ファッション・アクセサリ

2007年6月 7日 (木)

『 靴みがき(後編) 』

ブラシとウエス(使い古しの綿シャツとか:元々は「waste(くず)」から由来する。ボロ布やボロのこと:だそうだ(三省堂「広辞林」より)で、埃やドロなんかを落とす。

靴クリーナー(クリーム)でさらに細かい埃をウエスで拭取る。

革の表面が次のクリームと馴染みやすくなるよう、湿気を帯びるのを待つ。

続いて靴の色に合わせた靴クリームを全体にまんべんなく、また、色落ちしてしまったところには、たっぷり「染色する気持ち」で塗りこむ。
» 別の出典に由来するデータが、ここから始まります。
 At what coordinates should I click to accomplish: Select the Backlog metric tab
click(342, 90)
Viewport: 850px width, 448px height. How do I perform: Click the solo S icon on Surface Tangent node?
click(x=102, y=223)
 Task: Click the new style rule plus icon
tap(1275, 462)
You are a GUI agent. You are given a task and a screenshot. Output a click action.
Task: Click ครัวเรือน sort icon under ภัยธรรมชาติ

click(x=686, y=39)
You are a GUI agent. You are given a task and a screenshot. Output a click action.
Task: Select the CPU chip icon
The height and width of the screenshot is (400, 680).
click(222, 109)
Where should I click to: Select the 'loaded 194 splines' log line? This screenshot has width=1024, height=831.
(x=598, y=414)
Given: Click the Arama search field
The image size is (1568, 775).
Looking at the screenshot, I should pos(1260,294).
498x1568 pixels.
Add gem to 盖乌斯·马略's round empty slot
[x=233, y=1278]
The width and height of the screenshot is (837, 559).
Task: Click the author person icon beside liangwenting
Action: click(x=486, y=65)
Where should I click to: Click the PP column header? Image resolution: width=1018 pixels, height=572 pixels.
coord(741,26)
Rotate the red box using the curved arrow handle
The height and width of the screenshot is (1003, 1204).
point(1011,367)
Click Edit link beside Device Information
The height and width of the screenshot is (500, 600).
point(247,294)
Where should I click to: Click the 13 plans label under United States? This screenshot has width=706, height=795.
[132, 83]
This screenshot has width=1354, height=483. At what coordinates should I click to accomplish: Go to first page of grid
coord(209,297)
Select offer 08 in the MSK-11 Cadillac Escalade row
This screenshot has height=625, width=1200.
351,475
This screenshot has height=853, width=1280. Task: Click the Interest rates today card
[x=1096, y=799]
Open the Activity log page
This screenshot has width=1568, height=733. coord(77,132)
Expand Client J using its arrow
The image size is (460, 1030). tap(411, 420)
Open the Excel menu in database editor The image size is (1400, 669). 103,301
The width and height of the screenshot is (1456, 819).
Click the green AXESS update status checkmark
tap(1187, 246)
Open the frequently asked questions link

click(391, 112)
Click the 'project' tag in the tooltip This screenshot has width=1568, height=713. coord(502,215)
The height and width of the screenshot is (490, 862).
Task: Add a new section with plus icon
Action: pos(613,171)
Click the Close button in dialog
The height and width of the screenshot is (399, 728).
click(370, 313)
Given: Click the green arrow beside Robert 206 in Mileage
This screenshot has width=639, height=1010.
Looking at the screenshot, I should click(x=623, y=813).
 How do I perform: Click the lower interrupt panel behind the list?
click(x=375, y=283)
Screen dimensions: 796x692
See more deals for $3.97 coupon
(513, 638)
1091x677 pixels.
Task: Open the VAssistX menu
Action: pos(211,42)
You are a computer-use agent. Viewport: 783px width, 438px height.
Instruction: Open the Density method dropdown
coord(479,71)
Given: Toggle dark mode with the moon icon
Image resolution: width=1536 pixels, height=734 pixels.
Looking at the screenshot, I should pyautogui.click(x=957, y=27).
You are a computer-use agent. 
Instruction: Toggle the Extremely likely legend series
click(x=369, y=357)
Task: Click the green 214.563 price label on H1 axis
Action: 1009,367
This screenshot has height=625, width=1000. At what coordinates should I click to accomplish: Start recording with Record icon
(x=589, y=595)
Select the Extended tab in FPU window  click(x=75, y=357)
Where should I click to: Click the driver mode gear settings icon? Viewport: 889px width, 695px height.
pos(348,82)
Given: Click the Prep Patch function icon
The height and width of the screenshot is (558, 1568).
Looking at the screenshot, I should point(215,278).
他の靴も同じ順で進めるので、ここでしばし時間をおくことになる。

クリームが靴の肌に染込むのを待つように。

最後はまた使っていない「ウエス」で丁寧に「光れ、光れ!」と念じながら、革の表面を磨く。

するとさっきまでしっとりなめし革だったのが、見る見るうちに光を反射し始める。

革靴の質感の中に輝きを持つとそれは『艶(つや)』と呼ばれる。

手入れの行き届いた靴には、この『艶』が、しかも重厚な艶がある。

僕のお気に入り靴に、黒革のポストマンシューズ(郵便配達夫が履く、底が真平らの靴:《RED WING》社製)というのがあった。

この靴は良く履き、よく磨いた。

ある時、磨きたてのこの靴を履いて出かけた。

電車を乗り継いでのことだった。

JR品川駅のホームを歩いていたのだが、アナウンスの言われるまま、線路に落ちないよう足元(あしもと)に気を使ったその時、僕は目を奪われた。

快晴のその日の青い空が、自分のお気に入りの黒い革靴に映っていたのだ。

僕は驚いたが、その日一日、青い空を履いて、東京の街を歩いた。

もちろんすこぶる爽快な気分だった。
                            (了)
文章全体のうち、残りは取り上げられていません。